## YOUR OBJECTIVE
Within the listing that follows, reproduce exactly the lines starting at the line with "Task: Click the" and ending at the line with "Given: Open the Industry Sector dropdown", inclusive, and only those. Pictures are dropped.

## DATA RECORDS
--

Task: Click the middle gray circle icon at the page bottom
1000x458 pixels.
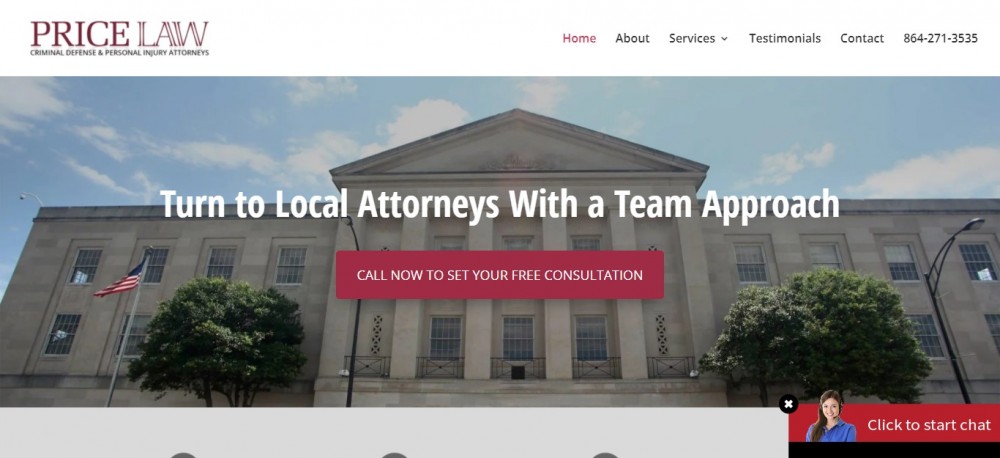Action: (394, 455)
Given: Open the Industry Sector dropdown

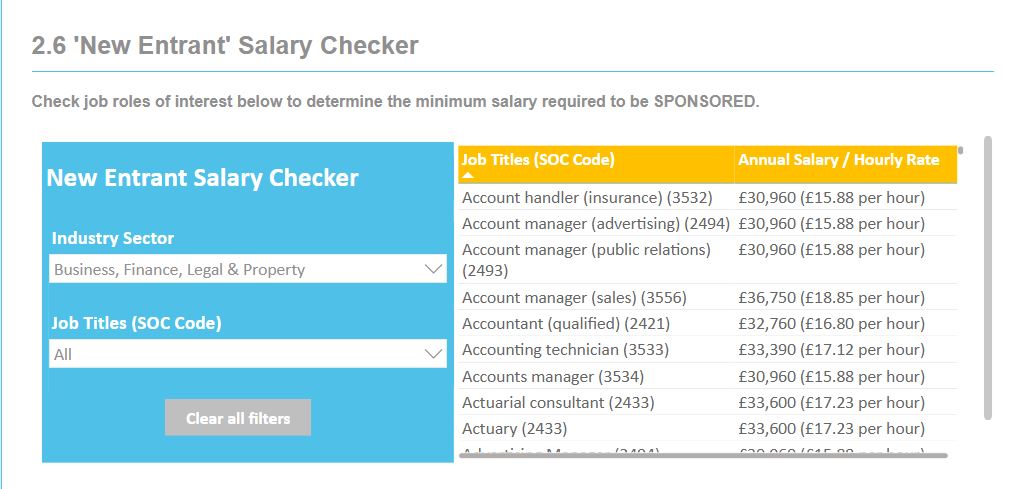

--

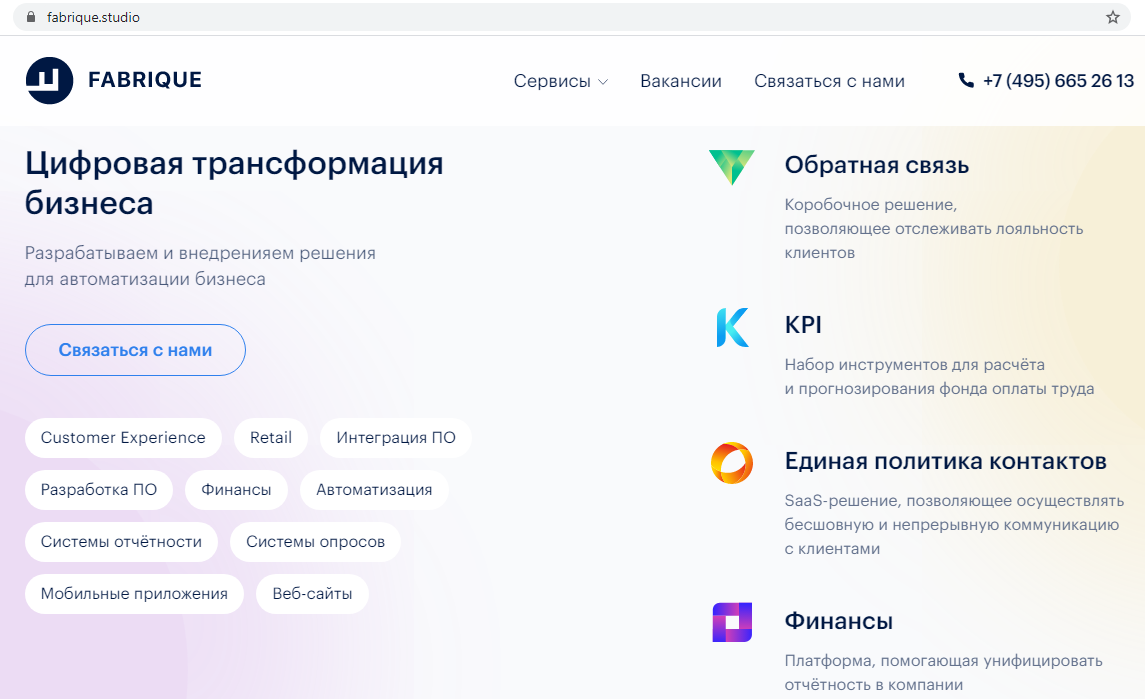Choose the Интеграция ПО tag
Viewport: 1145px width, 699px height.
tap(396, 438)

--

## SOLUTION TO THE EXERCISE
Task: Click the middle gray circle icon at the page bottom
1000x458 pixels.
Action: (394, 455)
Given: Open the Industry Sector dropdown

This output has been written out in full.